Should Children Be Allowed or Encouraged to Pray?
Now I lay me down to sleep,
I pray the Lord my soul to keep,
If I should die before I wake,
I pray the Lord my soul to take.
That was the first prayer I remember praying. I prayed it each night with one of my parents before going to sleep. Somewhere along the way I stopped praying that prayer and started praying my own prayers. But that prayer was said with the heart of a child that sincerely wanted to talk to God but didn’t necessarily know how.
I don’t know if you’ve ever thought about the idea of children praying and all the theological implications behind it. As a theology student I can say I have not. As a parent I can say it never occurred to me. That is, until I read an article by Tim Challies in which he answers a question about whether or not it is appropriate to let kids pray.
The thought that perhaps there was a theological basis for not allowing kids to pray was almost an affront to my sensibilities. I recalled the tender words of Christ when He told the disciples not to forbid the children from coming to Him. Jesus wanted to talk with the kids, to hear what they had to say. Why would anyone hold the opinion that kids should not be encouraged to pray?
This thought comes from the reality that many kids are not born-again and show no signs of redemption. For this reason there is concern that we are giving kids the false idea that God listens to unsaved people; when the Bible clearly teaches He does not. Two verses in particular make this clear:
Proverbs 28:9 says, “If one turns away his ear from hearing the law, even his prayer is an abomination.”
Psalm 66:18 says, “If I had cherished iniquity in my heart, the Lord would not have listened.”
So if God does not listen to the unrepentant, unregenerate prayer, what is the value in having kids pray? Furthermore, are we doing damage by giving kids the impression that God can hear their prayers before they have repented?
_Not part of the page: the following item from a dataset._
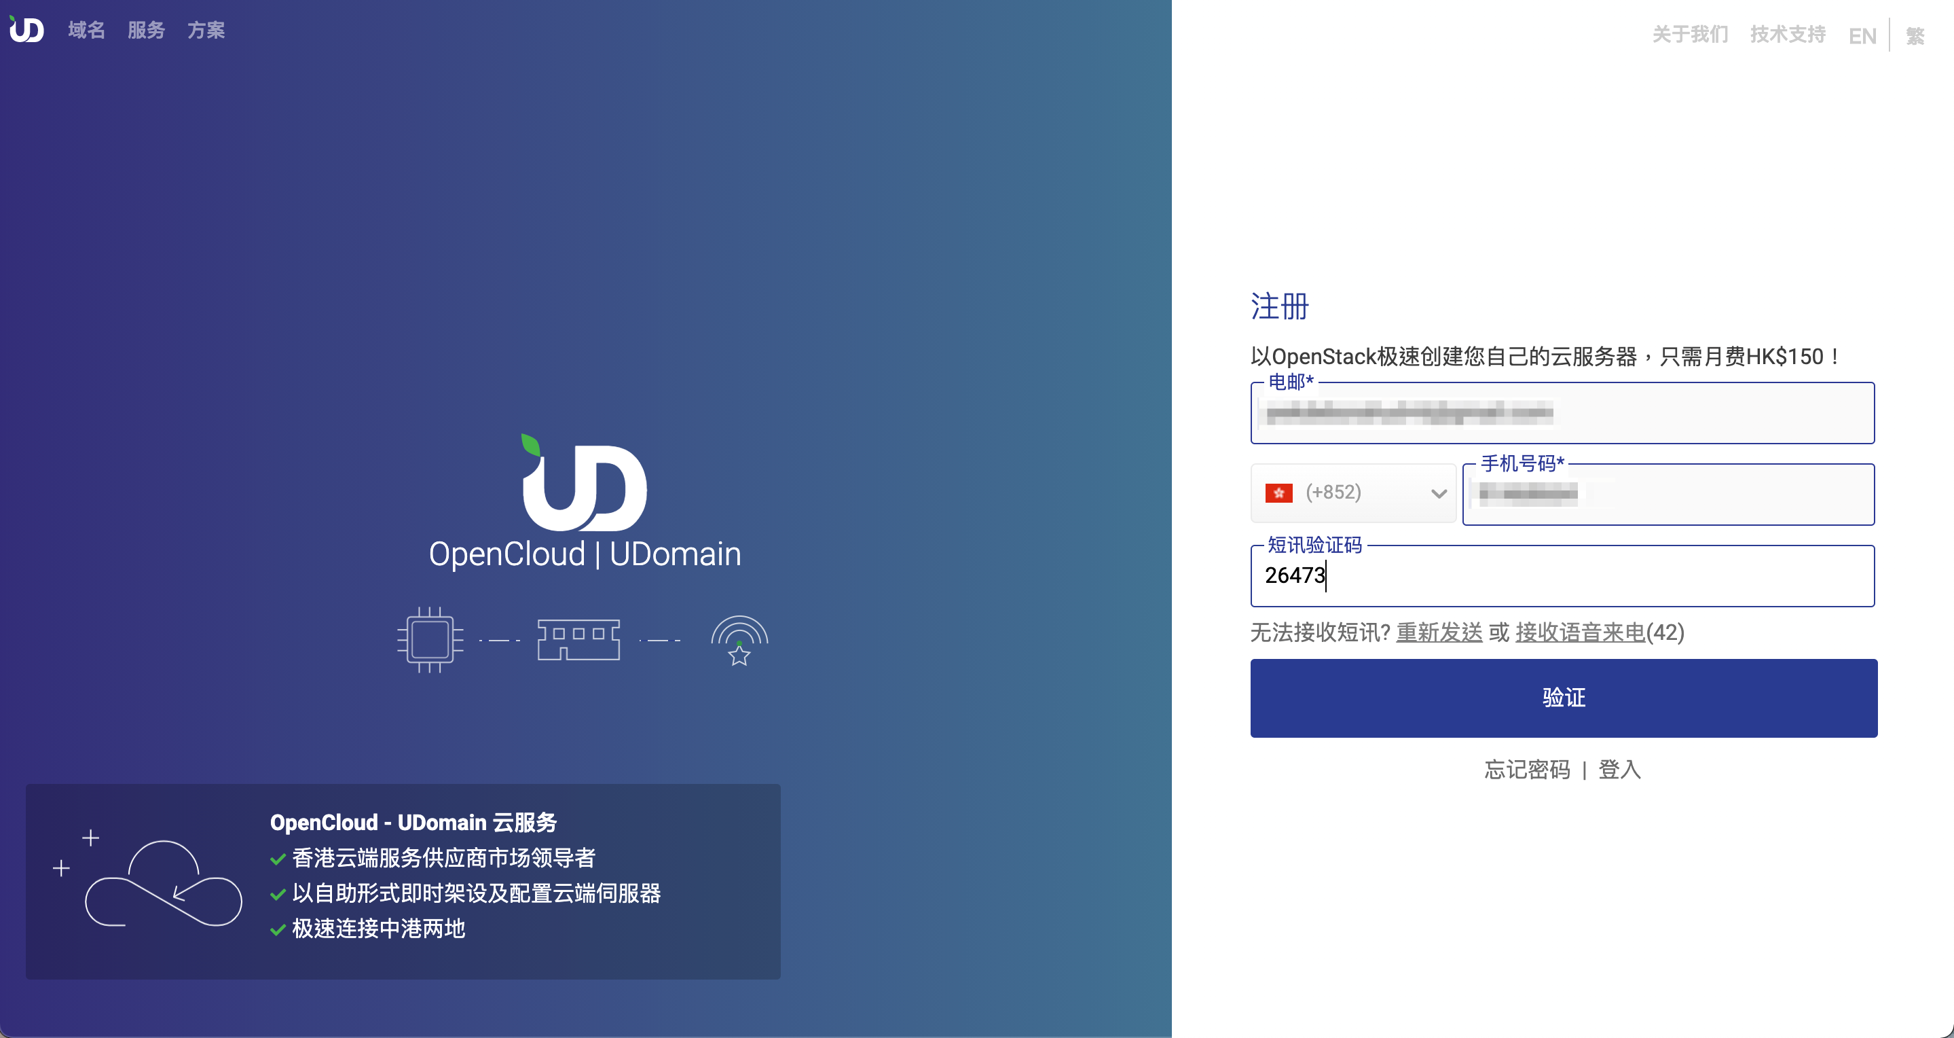The image size is (1954, 1038).
Task: Click the country code chevron arrow
Action: 1439,494
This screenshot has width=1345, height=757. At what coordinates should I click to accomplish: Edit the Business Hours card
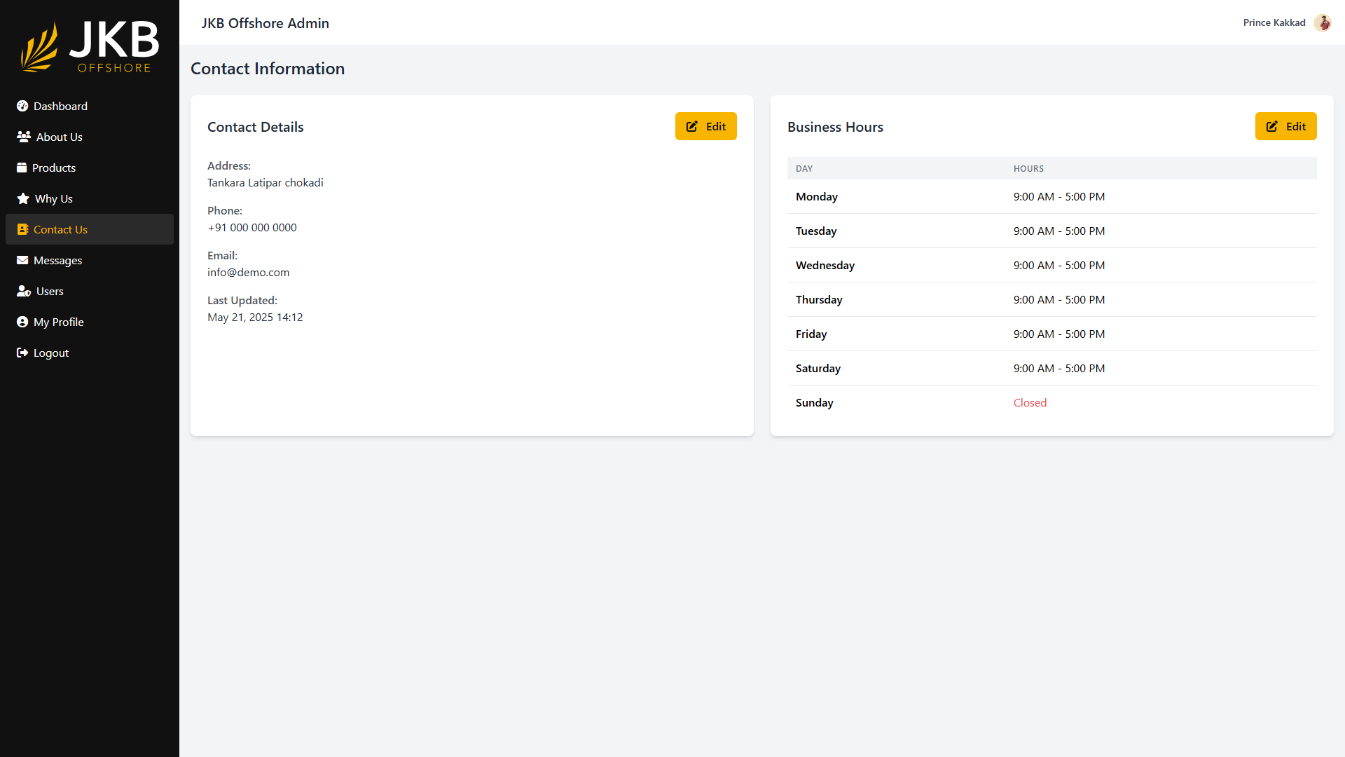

I won’t pretend to be an expert on this subject. In fact, I have been teaching my kids to pray since they were very young. So clearly I am of the opinion that there is value in a child talking to the Almighty Creator of all things. Maybe that value is in the simplicity that is often lost in my own prayers; and the reminder that I need to be thankful for “spaghetti, juice, and treats.”
That being said, I am leaning on some wise counsel from a seasoned theologian that has given thought to this issue. The article by Tim Challies not only carries his own thoughts on the matter but those of John Piper. When asked if children should be taught to pray, Piper responds:
“Yes. I think we should teach our children to pray as soon as they can say anything. … I can’t discern when a child is being spiritually wrought upon by the Lord. … I can’t tell precisely when his faith becomes his own and authentic, I don’t want to wait too long before I start treating him as a believer. …Also, practically, it seems right to put the vocabulary of prayer into a child’s mouth from the very beginning. That way, when his faith is born, he has a whole vocabulary, orientation, and habit that the Lord can use. … You have to build the disciplines of the Christian life into your children from the beginning, all the while praying that they are going to grow up and mean what they say.”
Those are wise words. Challies acknowledges the wisdom in those words by his agreement and adds that the Bible never forbids parents from teaching their kids to pray, or attend church, or read their Bible, or talk about Jesus, or anything else saved and sanctified people do. On the contrary, the Bible encouraged parents to engage in meaningful spiritual disciplines with their children. Look at these verses:
- “These words that I command you today shall be on your heart. You shall teach them diligently to your children, and shall talk of them when you sit in your house, and when you walk by the way, and when you lie down, and when you rise.” (Deuteronomy 6:6–7)
- “Come, O children, listen to me; I will teach you the fear of the LORD.” (Psalm 34:11)
- “Discipline your son, and he will give you rest; he will give delight to your heart.” (Proverbs 29:17)
- “Fathers, do not provoke your children to anger, but bring them up in the discipline and instruction of the Lord.” (Ephesians 6:4)
Is it true that God doesn’t hear the words of an unrepentant heart? Yes. But teaching our kids to pray instills in them a spiritual discipline that will be critical to their spiritual growth, one day. The key is understanding that though our kids are not saved yet, that with diligent teaching (and prayer on our parts as parents) God can gently draw them to himself. Once that child surrenders to the grace and mercy of Jesus, he or she will need to be able to communicate with the Father, Son, and Holy Spirit. If prayer was central in the child’s life growing up it will be easier, more natural for the child to stay faithful in this spiritual discipline.
I enjoy hearing the prayers of my kids. The carefree way they speak, the unbound freedom of their thoughts as they talk to God is a continual lesson to me. It reminds me that I am to come to my Heavenly Father as a child, with abandon. So I ask my kids to pray each night before bed (and at meals, and family gatherings…whenever). I want them to talk to God as naturally, and simply as they talk to me.
Maybe God doesn’t hear the prayers of my kids. But maybe they have started their faith journey and God now hears those unedited prayers. Either way, the absolute necessity of prayer in the life of a believer makes it easy for me to encourage them to pray daily. One day I believe (and trust God) that their prayers will be those of God’s child talking to their Heavenly Father.